Outwardly cold and austere, the Jura reveals itself only to those who are open to the mystery and secret of its “poetry”!
Between plains and mountains, the Revermont is the first plateau of the Jura. Famous for its sunny slopes and vineyards, this “land” is also famous for its spectacular “reculées” that constitute a rare geological phenomenon: short, very steep valleys, which house all sorts of underground rivers and caves!
At the entrance to the Reculée des Planches, Arbois occupies a verdant site crossed by the clear waters of the Cuisance. This old domain of the Habsburgs only became French under Louis XIV. After visiting the vestiges of the fortified surrounding wall and the house where Pasteur was born, you simply must climb the steps of the bell tower of Saint-Just Church, whose 16th century carillon is the biggest in the Jura. From here you can enjoy a superb panorama of the whole town and valley.
Next, I recommend paying a visit to the famous chocolate maker Edouard Hirsinger, Meilleur Ouvrier de France 1996 (Best Craftsman in France). This master of praline and chocolate cream fillings, flavoured with herbs from the Jura and spices, has also opened a chocolate museum where you will discover a collection of machines, moulds, boxes and posters celebrating the cocoa bean.
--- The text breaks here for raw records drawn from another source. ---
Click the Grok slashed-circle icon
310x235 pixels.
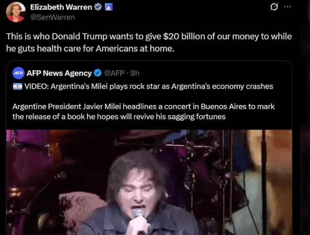pos(274,7)
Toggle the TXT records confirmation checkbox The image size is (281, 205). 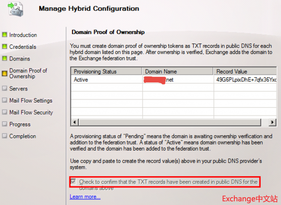73,182
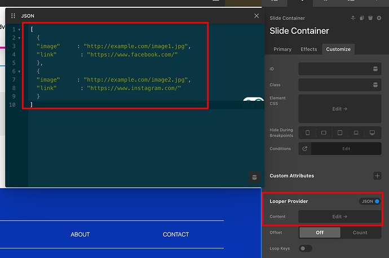The image size is (389, 258).
Task: Collapse JSON fold arrow on line 6
Action: (19, 72)
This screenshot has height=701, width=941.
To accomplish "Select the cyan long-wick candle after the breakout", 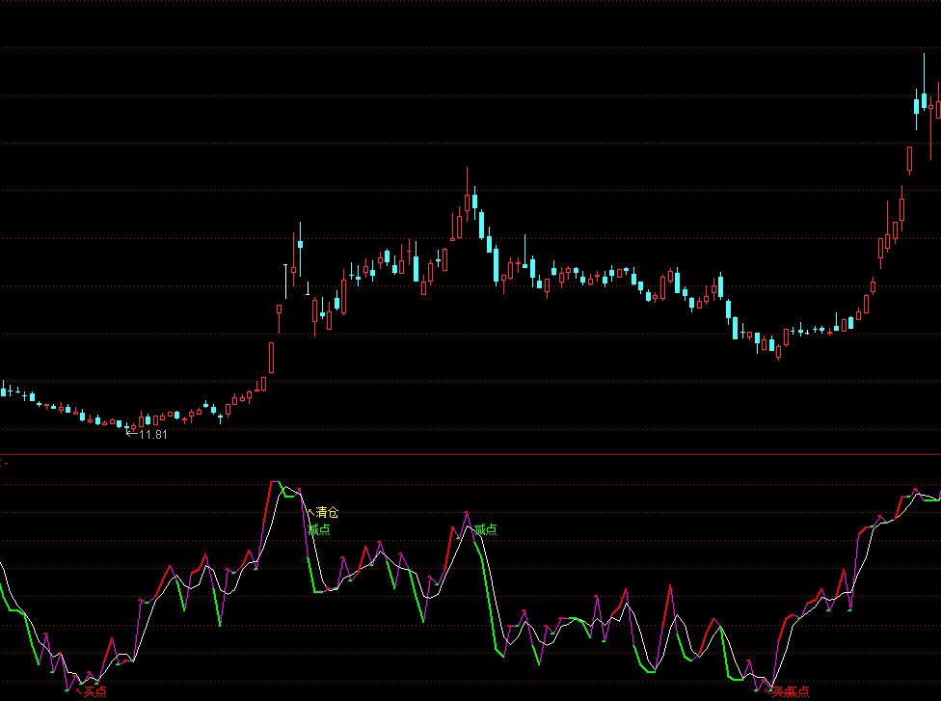I will 300,245.
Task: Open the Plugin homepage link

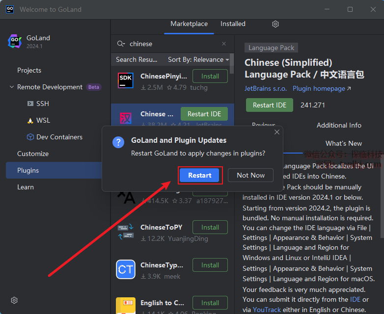Action: pos(322,89)
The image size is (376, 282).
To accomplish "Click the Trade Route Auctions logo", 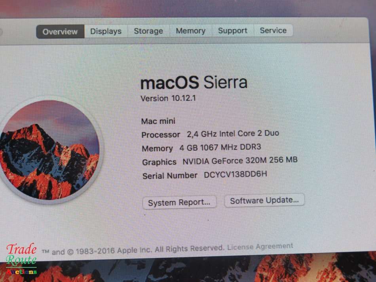I will point(21,259).
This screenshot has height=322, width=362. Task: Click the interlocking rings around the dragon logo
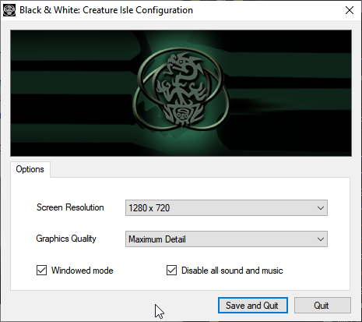181,88
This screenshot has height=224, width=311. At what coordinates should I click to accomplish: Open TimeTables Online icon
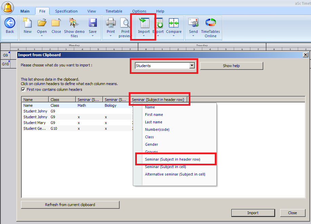click(210, 23)
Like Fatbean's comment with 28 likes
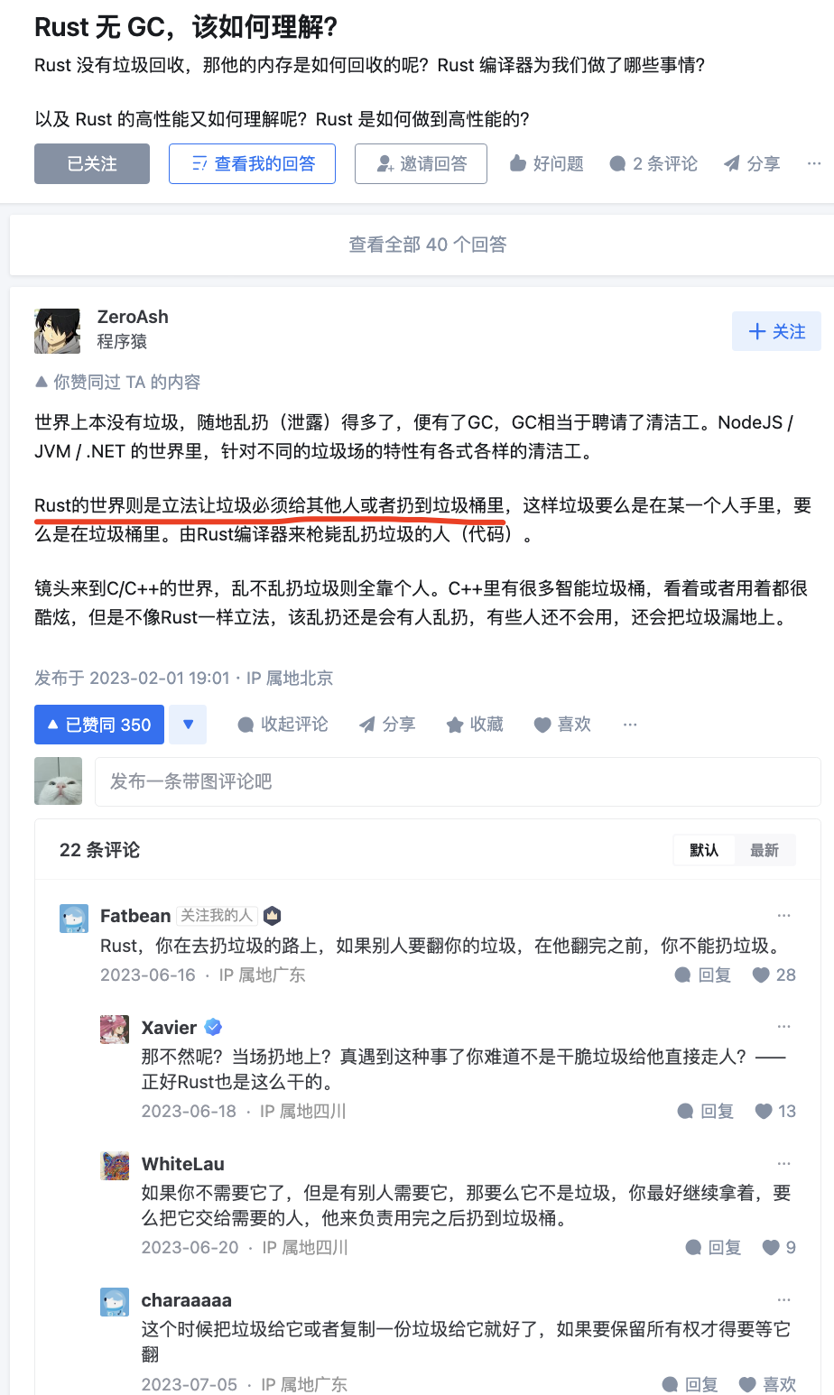Image resolution: width=834 pixels, height=1395 pixels. [761, 975]
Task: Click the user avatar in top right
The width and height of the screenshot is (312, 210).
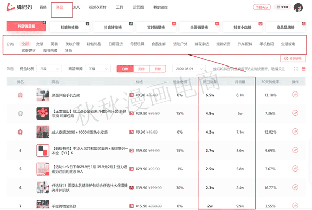Action: [x=298, y=7]
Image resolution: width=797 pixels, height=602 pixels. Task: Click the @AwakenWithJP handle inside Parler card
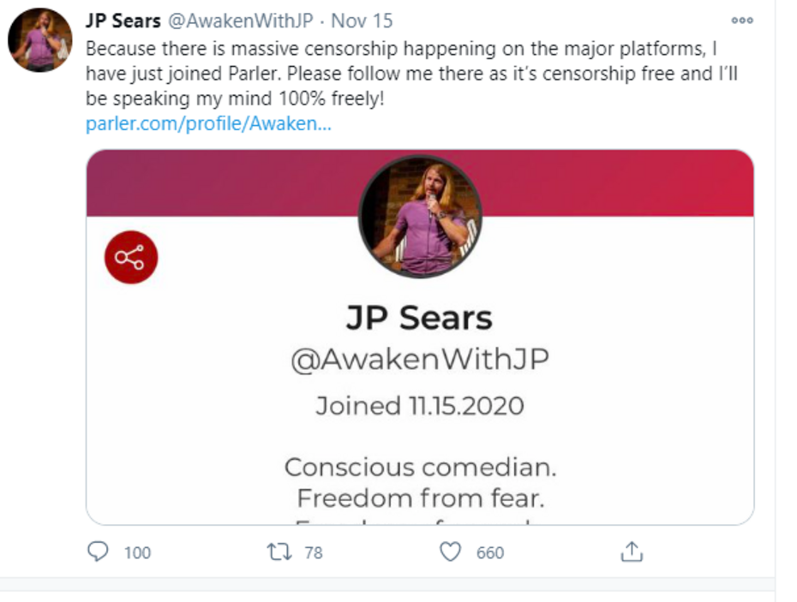coord(419,361)
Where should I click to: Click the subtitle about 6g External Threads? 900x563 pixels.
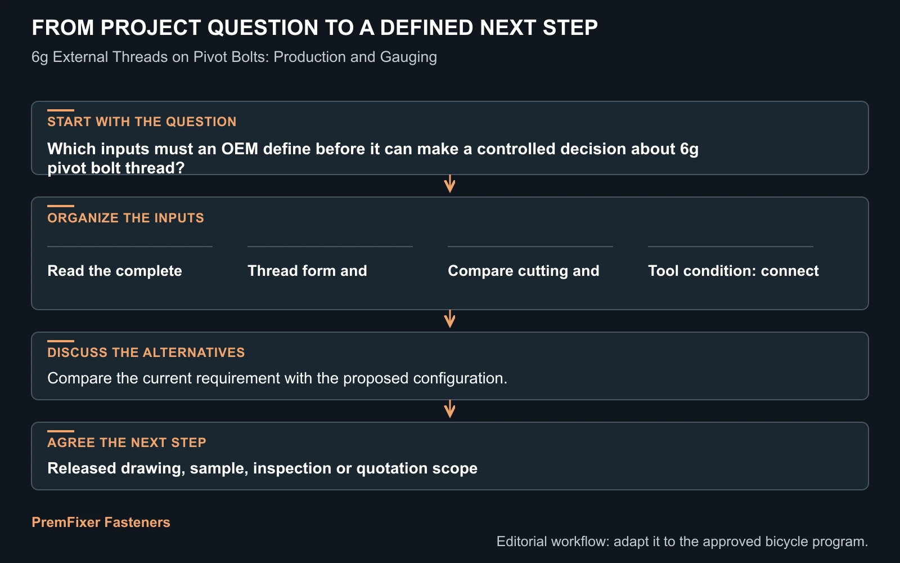[234, 57]
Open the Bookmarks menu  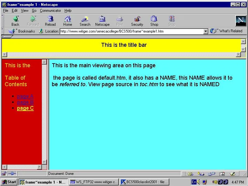[25, 31]
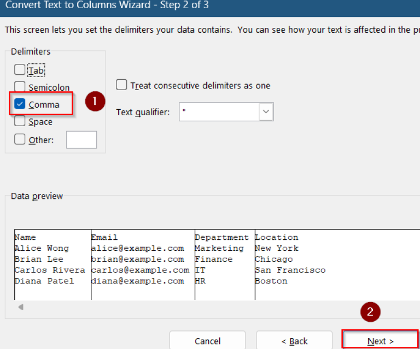Click the left scroll arrow under Data preview
This screenshot has width=420, height=349.
[21, 307]
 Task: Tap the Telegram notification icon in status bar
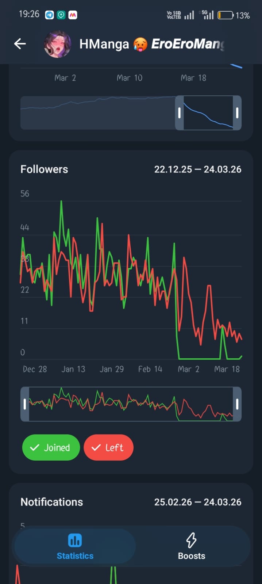[x=50, y=15]
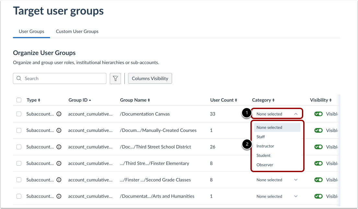
Task: Sort the table by Type column
Action: [39, 100]
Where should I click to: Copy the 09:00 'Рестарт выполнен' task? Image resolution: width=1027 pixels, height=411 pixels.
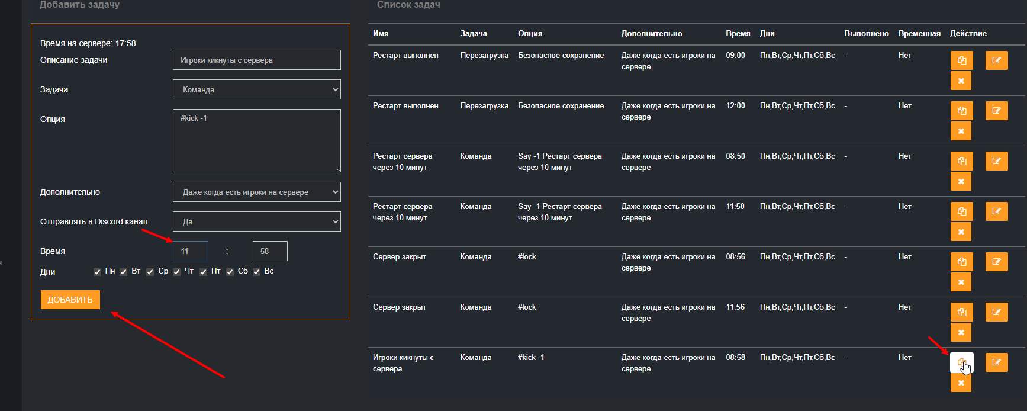[961, 60]
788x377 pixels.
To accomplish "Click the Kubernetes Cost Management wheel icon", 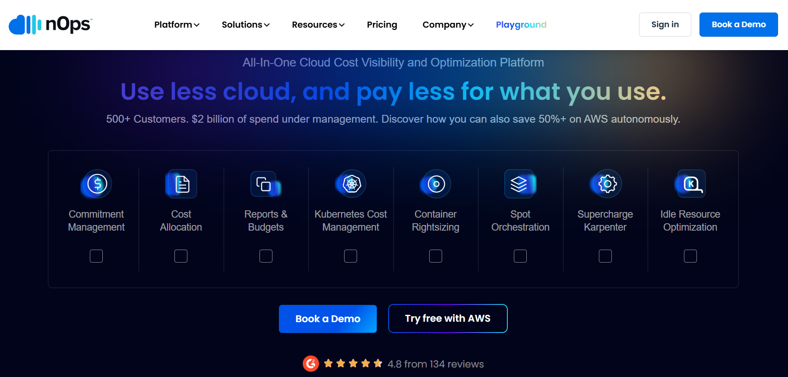I will [351, 184].
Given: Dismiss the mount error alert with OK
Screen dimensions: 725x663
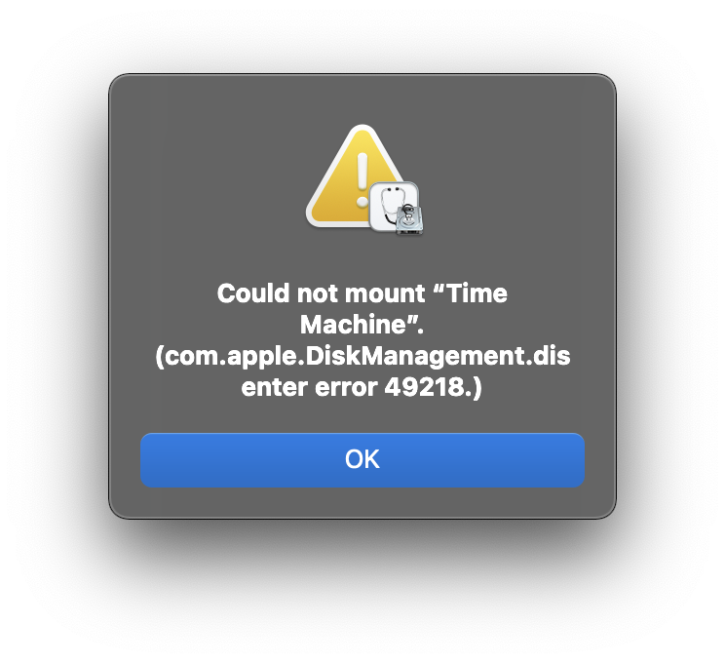Looking at the screenshot, I should [x=363, y=460].
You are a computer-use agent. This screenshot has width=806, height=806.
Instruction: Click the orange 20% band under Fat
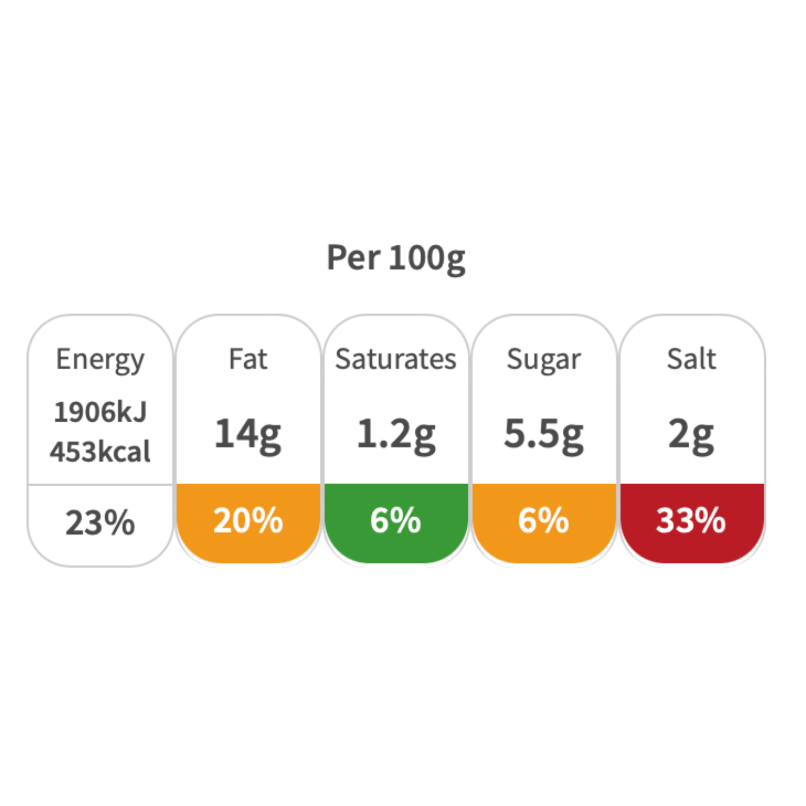[x=248, y=521]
To see how Comté is made, I recommend going to the Fruitière du Field (12 miles from Arbois), which is one of the finest of the whole Comté AOC (guaranteed quality label). The “Fruitière” (cheese dairy) is a cooperative where every day the “fruits of the harvest” are left – in this case the milk of the Montbéliarde cattle, which is used to make Comté… This cheese, along with Beaufort, is one of the most appreciated in France.
It takes 530 litres of milk – i.e. the daily production of 30 cows – to make a 45kg wheel of Comté. In accordance with the AOC granted in 1976, the unpasteurised milk must be brought to the Fruitière immediately after milking. Milk producers, cheese makers and ripeners are the three parties involved in the “Comté network”.
Since Comté is a locally produced cheese, each wheel has its own characteristics according to the origin of the milk and the way in which it has been made, salted and matured… So there is not just one, but a multitude of different Comtés!
To appreciate the quality of a Comté, one observes its general appearance, the quality of its rind on the top, sides and bottom, the quality of the cheese itself and the taste… but also the presence of the “eyes” or holes that are the result of careful maturing: their size varies between that of a pea and a small cherry; if maturing is carried out at too low a temperature, holes will not form in the cheese.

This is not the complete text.